Rohith Sharma K S Thanks for the comments and suggestion.
As a side note : since
YARN-3840 removes the attempts from RMStateStore, it is very prone to get this issue ( YARN-4584) nevertheless of without RM HA is configured and fail fast is false.
As I commented in
YARN-4584, "If attempt 1~28 are removed and attempt 29~31 has been saved to appstore successfully, there will be no NPE for RM recovery." I think we need analyze the RM log more. Removing attempts will cause NPE only when RM continues to run when failing to operate(e.g. store/remove) on RMStateStore. Is there any other case might cause NPE? Maybe we need fix it.
About the solution, it is bit tricky to identify during recovery that whether-application-is-failed-to-store VS failed-attempts-were-removed-after-interval.
I think we do not need to identify these two cases, because it makes no different for recovery.
So I think you can club both your solution and Jian He's thought together, so that we can eliminate failed-attempts-were-removed-after-interval attempts.
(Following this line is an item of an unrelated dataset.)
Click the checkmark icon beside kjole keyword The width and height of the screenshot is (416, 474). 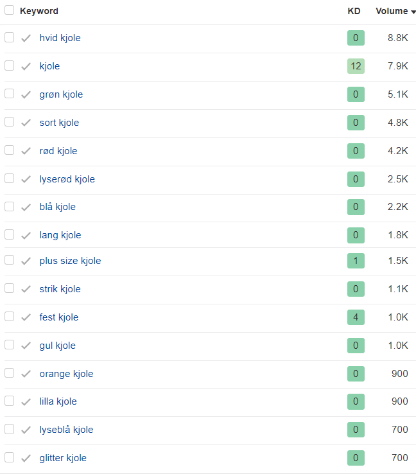point(26,66)
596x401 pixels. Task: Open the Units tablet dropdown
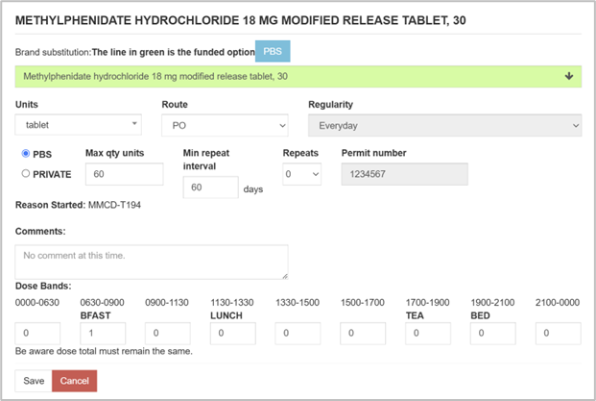(x=78, y=124)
And assume that attempts recovered are of failed to store only.
In RMAppImpl#createNewAttempt(), the first new attempt id is nextAttemptId which is initialized to the minimum attempt ID in RMStateStore in RMAppImpl#recover(). So we have skipped recovering those failed-attempts-were-removed-after-interval attempts.
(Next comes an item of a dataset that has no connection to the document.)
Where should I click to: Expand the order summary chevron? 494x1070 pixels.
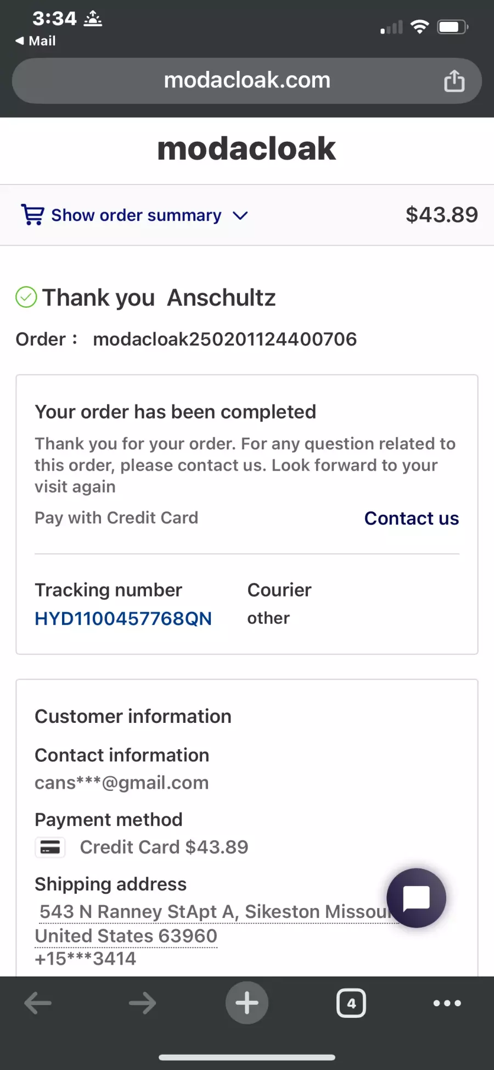tap(240, 215)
Regarding iterating appState.attempts, it can be sorted before iterating it. If attempts are sorted, then there should not be problem with nextAttemptId.
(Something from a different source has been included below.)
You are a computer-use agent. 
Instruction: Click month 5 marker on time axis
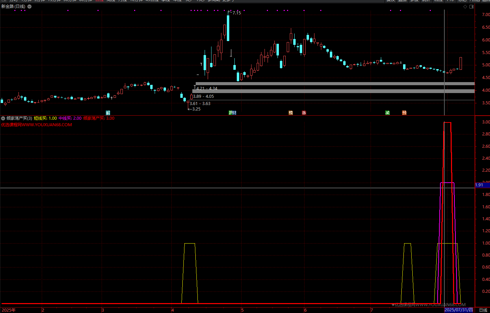point(242,310)
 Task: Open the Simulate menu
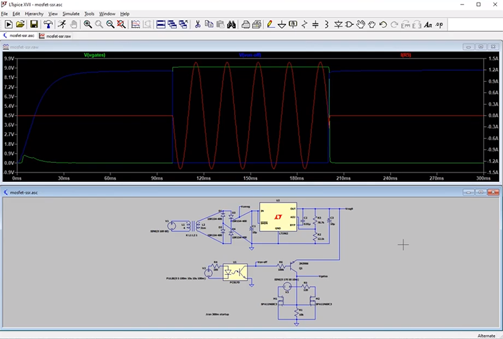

Yes, we could sort it.I will update the patch if needed.
attempt.recoveredFinalStatus is being set to always to FAILED. These attempts might be KILLED/FINISHED also.
These attempts might be KILLED actually, but we could not make sure about it. If it is not reasonable to set it to FAILED, how about adding another state(e.g. UNKOWN)? My concern that is it will make things complex.
getNumFailedAppAttempts() is violated if attempt is failed to store since this attempt is removed from attempts. And also note that if attempts is failed to store, then many information such as getNumFailedAppAttempts also wont be exact number since attempt failure is taken from attempt.
Yes, the number is not exact number. I have not figured out a good method to solve it now . Since RM HA is not so often and removed attempts are kept in memory, it might be acceptable.